» Exercise directions:
After going through the data, give the number of lines that contain the word "column" as your sole answer.

Records from a data collection:
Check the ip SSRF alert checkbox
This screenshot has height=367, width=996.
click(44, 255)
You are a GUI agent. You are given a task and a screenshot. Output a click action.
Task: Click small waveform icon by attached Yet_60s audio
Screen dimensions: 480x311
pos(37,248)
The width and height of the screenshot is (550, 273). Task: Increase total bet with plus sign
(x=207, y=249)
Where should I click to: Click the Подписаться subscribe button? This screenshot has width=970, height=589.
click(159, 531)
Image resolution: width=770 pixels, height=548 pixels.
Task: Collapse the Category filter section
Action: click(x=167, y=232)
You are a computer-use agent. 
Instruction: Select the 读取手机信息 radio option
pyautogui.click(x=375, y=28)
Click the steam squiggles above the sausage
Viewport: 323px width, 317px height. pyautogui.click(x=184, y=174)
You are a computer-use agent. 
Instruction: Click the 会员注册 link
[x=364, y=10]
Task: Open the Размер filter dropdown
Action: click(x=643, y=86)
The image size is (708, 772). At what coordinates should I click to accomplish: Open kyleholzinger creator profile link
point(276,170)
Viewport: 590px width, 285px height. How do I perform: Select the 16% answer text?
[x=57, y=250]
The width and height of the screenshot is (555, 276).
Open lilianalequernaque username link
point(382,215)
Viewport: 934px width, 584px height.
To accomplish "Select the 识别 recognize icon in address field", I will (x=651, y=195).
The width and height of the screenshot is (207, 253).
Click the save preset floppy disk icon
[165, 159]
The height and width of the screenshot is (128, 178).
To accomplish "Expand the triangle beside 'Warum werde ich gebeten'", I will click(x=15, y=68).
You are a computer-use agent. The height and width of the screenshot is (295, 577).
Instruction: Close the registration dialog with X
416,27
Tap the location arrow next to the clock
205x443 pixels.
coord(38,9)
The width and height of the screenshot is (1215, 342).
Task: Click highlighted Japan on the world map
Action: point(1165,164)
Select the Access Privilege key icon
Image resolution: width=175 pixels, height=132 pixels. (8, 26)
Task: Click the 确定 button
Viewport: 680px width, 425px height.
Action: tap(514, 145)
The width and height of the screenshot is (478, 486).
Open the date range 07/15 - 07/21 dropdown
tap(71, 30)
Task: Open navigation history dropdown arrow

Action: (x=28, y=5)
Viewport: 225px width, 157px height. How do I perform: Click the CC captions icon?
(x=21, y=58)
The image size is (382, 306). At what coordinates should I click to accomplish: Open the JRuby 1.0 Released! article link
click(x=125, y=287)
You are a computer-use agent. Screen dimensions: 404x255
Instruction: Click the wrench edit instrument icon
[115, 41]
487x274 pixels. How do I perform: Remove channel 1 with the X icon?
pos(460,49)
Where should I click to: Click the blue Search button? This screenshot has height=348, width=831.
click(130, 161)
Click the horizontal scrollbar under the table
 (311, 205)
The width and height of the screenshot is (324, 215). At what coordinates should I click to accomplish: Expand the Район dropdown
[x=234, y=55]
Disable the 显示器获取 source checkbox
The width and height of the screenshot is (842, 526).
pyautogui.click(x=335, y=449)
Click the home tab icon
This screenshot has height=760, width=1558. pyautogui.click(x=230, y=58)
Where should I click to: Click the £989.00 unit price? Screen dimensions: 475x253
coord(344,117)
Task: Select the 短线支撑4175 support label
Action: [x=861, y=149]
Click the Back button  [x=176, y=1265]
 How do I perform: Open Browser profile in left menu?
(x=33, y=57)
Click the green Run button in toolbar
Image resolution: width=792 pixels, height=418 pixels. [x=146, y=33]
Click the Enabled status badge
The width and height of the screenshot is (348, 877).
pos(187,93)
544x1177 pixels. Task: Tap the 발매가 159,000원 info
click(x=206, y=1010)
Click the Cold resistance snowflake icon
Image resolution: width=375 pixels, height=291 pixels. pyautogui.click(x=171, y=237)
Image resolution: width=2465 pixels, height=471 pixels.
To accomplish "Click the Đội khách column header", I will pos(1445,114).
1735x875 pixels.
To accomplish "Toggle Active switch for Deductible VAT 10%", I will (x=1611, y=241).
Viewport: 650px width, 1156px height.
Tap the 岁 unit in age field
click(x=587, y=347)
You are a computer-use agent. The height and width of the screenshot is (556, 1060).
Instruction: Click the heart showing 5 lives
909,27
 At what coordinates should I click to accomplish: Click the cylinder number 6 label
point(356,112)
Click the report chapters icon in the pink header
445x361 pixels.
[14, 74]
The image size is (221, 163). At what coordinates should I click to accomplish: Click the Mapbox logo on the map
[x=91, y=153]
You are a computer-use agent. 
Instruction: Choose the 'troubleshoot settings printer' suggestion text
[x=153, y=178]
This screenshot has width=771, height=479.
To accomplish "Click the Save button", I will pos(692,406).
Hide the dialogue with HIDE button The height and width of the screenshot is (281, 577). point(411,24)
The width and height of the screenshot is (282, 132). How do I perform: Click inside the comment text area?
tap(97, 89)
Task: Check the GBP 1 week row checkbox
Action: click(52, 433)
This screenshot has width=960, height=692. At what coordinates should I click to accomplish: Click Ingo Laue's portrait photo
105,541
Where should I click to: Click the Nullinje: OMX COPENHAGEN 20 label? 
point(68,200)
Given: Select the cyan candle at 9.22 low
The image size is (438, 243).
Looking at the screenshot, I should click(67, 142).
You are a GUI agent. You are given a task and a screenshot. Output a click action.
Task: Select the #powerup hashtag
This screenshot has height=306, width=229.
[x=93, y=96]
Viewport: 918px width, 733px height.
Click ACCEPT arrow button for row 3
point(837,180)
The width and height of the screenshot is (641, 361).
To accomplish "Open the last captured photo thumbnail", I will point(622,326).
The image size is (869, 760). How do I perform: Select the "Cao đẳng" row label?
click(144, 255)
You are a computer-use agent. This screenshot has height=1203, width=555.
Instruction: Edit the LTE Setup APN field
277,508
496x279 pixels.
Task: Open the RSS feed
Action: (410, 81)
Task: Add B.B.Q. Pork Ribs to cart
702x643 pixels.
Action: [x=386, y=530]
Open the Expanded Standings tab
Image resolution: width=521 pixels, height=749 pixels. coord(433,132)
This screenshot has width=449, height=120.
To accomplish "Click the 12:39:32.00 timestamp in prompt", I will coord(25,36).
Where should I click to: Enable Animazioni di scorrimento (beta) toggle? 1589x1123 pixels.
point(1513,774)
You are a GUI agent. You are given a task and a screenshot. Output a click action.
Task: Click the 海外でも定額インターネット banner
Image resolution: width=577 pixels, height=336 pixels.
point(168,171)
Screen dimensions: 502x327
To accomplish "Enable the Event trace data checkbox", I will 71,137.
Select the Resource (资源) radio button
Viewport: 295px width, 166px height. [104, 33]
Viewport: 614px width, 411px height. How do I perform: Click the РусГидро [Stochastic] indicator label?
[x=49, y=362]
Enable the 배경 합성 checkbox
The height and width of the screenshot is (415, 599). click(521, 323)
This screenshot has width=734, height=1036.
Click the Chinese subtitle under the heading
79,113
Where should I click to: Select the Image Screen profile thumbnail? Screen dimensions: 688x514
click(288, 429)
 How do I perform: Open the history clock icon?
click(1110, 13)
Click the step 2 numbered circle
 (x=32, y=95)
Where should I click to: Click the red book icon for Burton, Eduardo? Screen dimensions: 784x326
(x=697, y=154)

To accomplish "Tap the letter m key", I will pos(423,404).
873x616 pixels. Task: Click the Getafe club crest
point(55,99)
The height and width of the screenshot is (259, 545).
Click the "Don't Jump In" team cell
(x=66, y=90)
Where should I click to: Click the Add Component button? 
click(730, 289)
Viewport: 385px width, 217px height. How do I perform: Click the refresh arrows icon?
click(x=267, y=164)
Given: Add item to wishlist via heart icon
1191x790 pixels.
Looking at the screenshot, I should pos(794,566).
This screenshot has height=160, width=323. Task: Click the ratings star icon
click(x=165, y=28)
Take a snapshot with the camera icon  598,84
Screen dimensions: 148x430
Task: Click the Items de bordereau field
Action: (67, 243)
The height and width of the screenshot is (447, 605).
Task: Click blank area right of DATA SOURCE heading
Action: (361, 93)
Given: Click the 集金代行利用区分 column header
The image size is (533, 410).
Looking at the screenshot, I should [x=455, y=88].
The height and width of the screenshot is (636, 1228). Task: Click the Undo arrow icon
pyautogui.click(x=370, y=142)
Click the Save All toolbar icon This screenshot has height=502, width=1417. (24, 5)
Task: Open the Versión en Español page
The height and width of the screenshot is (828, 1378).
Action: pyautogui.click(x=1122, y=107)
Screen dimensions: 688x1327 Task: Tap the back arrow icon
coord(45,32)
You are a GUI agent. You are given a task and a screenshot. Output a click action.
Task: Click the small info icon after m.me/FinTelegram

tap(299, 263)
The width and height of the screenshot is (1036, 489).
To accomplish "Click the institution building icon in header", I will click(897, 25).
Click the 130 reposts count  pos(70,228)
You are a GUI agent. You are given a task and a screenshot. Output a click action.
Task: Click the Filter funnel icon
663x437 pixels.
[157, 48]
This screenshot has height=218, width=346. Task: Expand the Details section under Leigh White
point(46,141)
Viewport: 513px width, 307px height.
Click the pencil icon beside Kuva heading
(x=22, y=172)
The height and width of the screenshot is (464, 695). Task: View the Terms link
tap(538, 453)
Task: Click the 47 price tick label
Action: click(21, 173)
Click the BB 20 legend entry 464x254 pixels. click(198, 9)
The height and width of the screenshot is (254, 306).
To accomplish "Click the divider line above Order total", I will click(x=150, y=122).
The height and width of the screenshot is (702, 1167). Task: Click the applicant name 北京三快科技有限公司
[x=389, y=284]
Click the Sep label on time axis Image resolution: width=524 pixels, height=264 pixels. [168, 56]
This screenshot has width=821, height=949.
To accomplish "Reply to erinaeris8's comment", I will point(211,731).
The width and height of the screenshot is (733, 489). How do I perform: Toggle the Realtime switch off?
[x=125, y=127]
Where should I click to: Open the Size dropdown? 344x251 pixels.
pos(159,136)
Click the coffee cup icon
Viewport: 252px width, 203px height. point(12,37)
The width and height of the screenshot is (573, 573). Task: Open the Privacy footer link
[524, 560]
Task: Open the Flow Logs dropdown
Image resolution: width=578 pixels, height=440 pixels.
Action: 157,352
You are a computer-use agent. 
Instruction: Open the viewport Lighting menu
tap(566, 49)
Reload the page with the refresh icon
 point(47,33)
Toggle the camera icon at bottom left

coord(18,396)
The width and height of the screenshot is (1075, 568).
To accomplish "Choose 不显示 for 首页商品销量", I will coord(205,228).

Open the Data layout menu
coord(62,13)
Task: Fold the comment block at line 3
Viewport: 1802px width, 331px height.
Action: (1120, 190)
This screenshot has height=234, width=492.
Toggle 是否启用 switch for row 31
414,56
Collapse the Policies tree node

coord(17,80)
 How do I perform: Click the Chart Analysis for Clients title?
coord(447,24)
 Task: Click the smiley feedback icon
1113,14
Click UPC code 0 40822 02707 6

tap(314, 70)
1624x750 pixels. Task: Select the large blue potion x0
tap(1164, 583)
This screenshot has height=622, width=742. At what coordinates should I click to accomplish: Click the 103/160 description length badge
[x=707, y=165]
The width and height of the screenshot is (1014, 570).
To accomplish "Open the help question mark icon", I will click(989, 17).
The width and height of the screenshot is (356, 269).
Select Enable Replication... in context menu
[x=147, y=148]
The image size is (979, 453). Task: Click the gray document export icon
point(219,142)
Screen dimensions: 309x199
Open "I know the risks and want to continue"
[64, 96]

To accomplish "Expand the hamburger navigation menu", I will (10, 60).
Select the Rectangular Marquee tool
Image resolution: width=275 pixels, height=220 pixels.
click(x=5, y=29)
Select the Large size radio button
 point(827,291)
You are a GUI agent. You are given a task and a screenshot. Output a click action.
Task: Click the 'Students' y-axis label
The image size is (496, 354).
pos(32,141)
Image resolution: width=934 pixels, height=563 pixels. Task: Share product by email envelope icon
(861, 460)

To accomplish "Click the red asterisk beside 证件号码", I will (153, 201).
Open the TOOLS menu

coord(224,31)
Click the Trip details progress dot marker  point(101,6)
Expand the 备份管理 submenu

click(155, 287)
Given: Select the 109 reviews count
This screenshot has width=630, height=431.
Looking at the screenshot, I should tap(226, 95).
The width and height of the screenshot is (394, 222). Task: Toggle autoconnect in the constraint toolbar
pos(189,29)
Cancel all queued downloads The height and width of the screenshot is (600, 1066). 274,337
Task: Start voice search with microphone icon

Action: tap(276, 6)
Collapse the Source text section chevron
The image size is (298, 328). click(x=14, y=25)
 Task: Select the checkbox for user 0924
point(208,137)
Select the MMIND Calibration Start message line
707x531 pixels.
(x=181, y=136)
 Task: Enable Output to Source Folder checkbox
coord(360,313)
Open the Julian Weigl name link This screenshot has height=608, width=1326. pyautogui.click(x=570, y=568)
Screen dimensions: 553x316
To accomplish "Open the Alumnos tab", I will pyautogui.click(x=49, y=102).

» Task result:
2